Libró batallas verdaderas: formó parte de la tropa americana en el día D, mejor conocido como el Desembarco de Normandía, en la Segunda Guerra Mundial. Su poesía fue una declaración de principios frente a la tendencia apocalíptica del mundo, y militó contra el capitalismo, los vicios de la falsa democracia y la perversidad de los sectores mojigatos y de la policía del pensamiento, aunque vivió en carne propia la malignidad de los censores que lo encarcelaron en 1957 por publicar Howl, de Allen Ginsberg. No obstante, Lawrence Ferlinghetti llegó a los 101 años de edad. Resistió mucho más que sus colegas, digamos Jack Kerouac, que partió a los 47; Neal Cassady a los 41; Ginsberg a los 70 y William S. Burroughs a los 83 (por cierto, éstos dos murieron el mismo año, en 1997); y también superó a Gregory Corso, que feneció a los 70, Herbert Huncke a los 81, Kenneth Rexroth a los 76 y Philip Whalen a los 78. Sólo Gary Snyder, el poeta más admirado y puro, héroe de Los vagabundos del Dharma, de Jack Kerouac, aún ronda en California a sus 90.
Pintor y escritor con doctorado en La Sorbonne, pionero de la bohemia de San Francisco y editor y promotor literario, Lawrence Ferlinghetti fue también un activista incansable en asuntos políticos y ecológicos desde la década de los 1960, sea por combatir el totalitarismo y cancelar las guerras, por promover una filosofía libertaria, estimular la espiritualidad poética, rechazar el imperio de los automóviles y la destrucción de las ciudades. Su obra, lírica y narrativa (publicó las novelas Ella y Amor en días de furia), cuestionaban los defectos del inicuo y desproporcionado contrato social en las naciones.
Relacionado con la generación beat, Ferlinghetti nunca formó parte de dicho movimiento. Al contrario. Él siempre rechazó esa consideración. Se decía un poeta insubordinado, anárquico tal vez. El error de apreciación radica en que su sello City Lights publicó a los autores beat en la serie Pocket Poets, todos por recomendación de Ginsberg y de Kerouac, sus más cercanos de ese grupo. Tanto, que gracias a Ferlinghetti, Kerouac se desintoxicó por un breve periodo de 1960 en su cabaña de Bixby Canyon y escribió Big Sur.
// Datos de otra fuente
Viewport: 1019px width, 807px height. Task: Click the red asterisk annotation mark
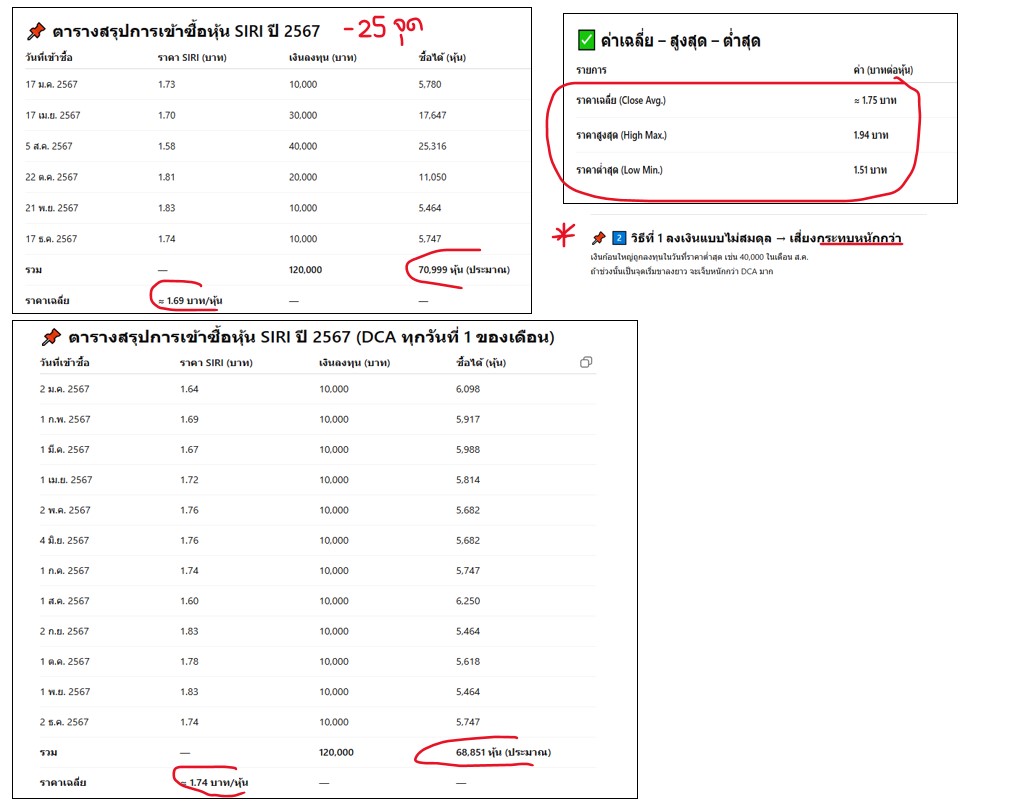pyautogui.click(x=566, y=237)

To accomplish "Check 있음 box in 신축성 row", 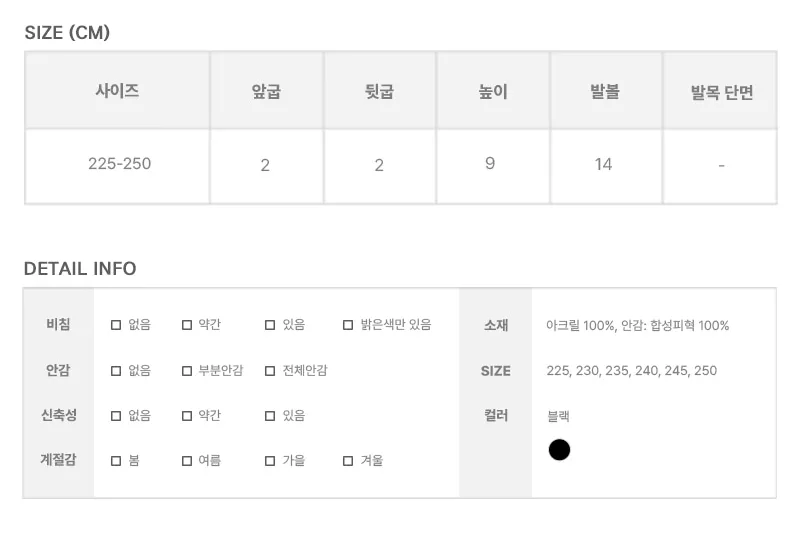I will 270,416.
Su emblemático A Coney Island of the Mind (1958), abre con una mirada a las pinturas de Goya, y establece un paralelo con el sufrimiento y la imaginación del desastre en la sociedad contemporánea y su ilusión imbécil de felicidad, gente que se desplaza en autos de colores sobre continentes de concreto, sin mayor sentido existencial que ir más lejos de sus casas con los motores devorando los paisajes. En ese libro, cuyo título tomó de Henry Miller, Ferlinghetti hizo de la nostalgia un viaje al interior de sí mismo, con ecos de La tierra baldía de T.S. Eliot y de Paterson de William Carlos Williams.
101 años no suena nada mal en comparación con la edad en que partieron sus colegas. Recorrió Nagasaki semanas después del ataque con la bomba atómica y vio con ojos propios el horror. Protestó por la absurda y criminal aventura bélica de Vietnam: en 1968 exhortó a escritores y editores a no pagar impuestos para hacer visible su rechazo. Criticó la política exterior de Washington. Atestiguó pandemias, consolidó a City Lights (primero revista y librería, luego una editorial) como espacio alternativo sin filias ni fobias, diverso y plural. Basta revisar los títulos y colecciones que aún sigue imprimiendo, libros congruentes con su idea de que a través de la palabra, es posible conquistar a los conquistadores. Y es que, como Joseph Conrad anotó en El corazón de las tinieblas, “la mente del hombre es capaz de todo, porque todo está en ella, tanto el pasado como el futuro”. Ferlinghetti siempre estuvo ahí. Volvió al pasado, imaginó el futuro, el círculo perfecto de la imaginación.